This is the first post in a series of posts about AMPLEC, my most recent project. See more details about the project in this article:
Now, to get to the point:
Why would you even want to have something like Amplec? #
Well - that’s a good question, first of all I think I should clarify why I felt the need to create this project in the first place.
A short story about Karton #
I was working at the Threat Intel Team of Deutsche Telekom and we were using a tool called Karton to analyze malware. Karton is a framework which allows you to build your own analysis steps and pipelines to analyze malware. Now what does make Karton unique in a world of preexisting pipelining frameworks? Well, it is designed to never have a static or hardcoded flow of analysis. Instead, every Karton is just programmed, to take in all the entities in the pipeline that match certain filters. This also means the pipeline technically “starts” with more than one step.
Distributed malware processing framework based on Python, Redis and S3.
This is a very powerful concept, because it allows you to build a pipeline that is not only flexible, but also can react to different results of previous steps dynamically by nature.
However, I would not go into that great detail, if this pipeline did not come with a downside.

> _GIVEN DATA_
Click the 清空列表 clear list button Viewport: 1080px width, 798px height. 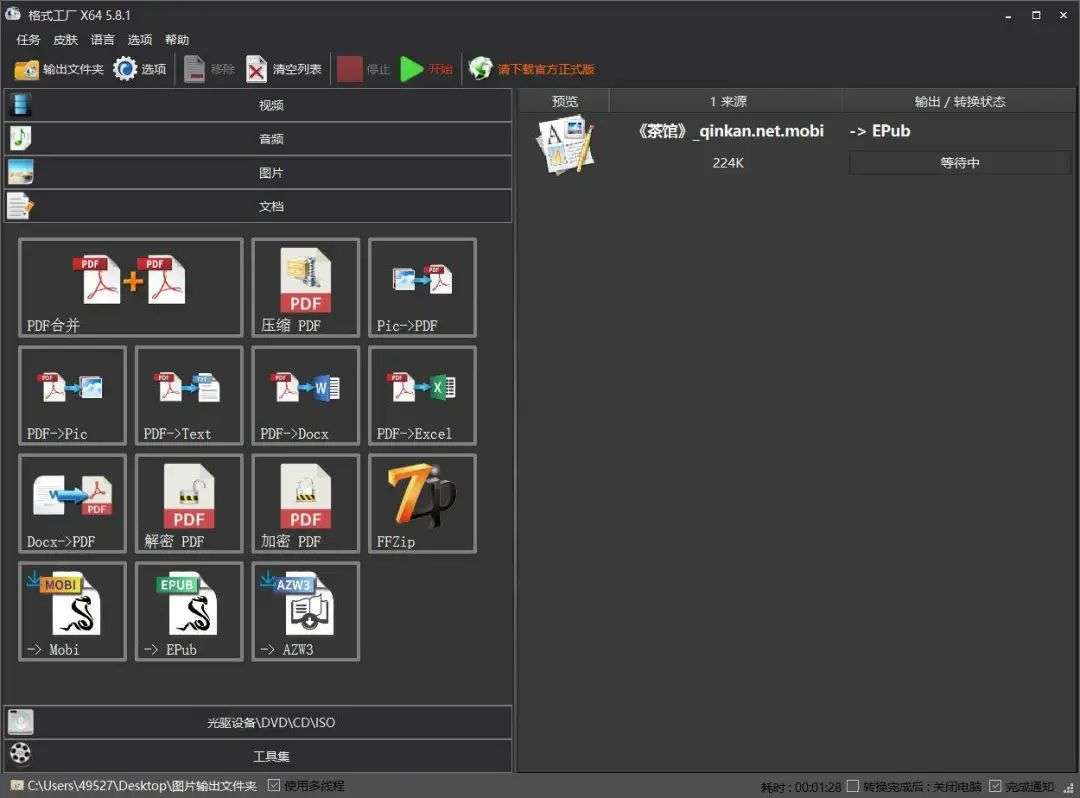[x=285, y=69]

> _SET OF TASKS_
A - From the Amplec post, return the passage that begins at the words "Distributed malware processing" and stops after "with a downside.".
B - Summarize the Amplec post in two sentences.

> _RESPONSES TO THE TASKS_
A -
Distributed malware processing framework based on Python, Redis and S3.
This is a very powerful concept, because it allows you to build a pipeline that is not only flexible, but also can react to different results of previous steps dynamically by nature.
However, I would not go into that great detail, if this pipeline did not come with a downside.

B - The post opens a series about Amplec by explaining the need for it through Karton, a framework the Threat Intel Team of Deutsche Telekom used to build malware analysis steps and pipelines. Karton has no static or hardcoded flow, since each step takes in the pipeline entities that match certain filters, which makes the pipeline flexible and able to react to earlier results, though the author says this design comes with a downside.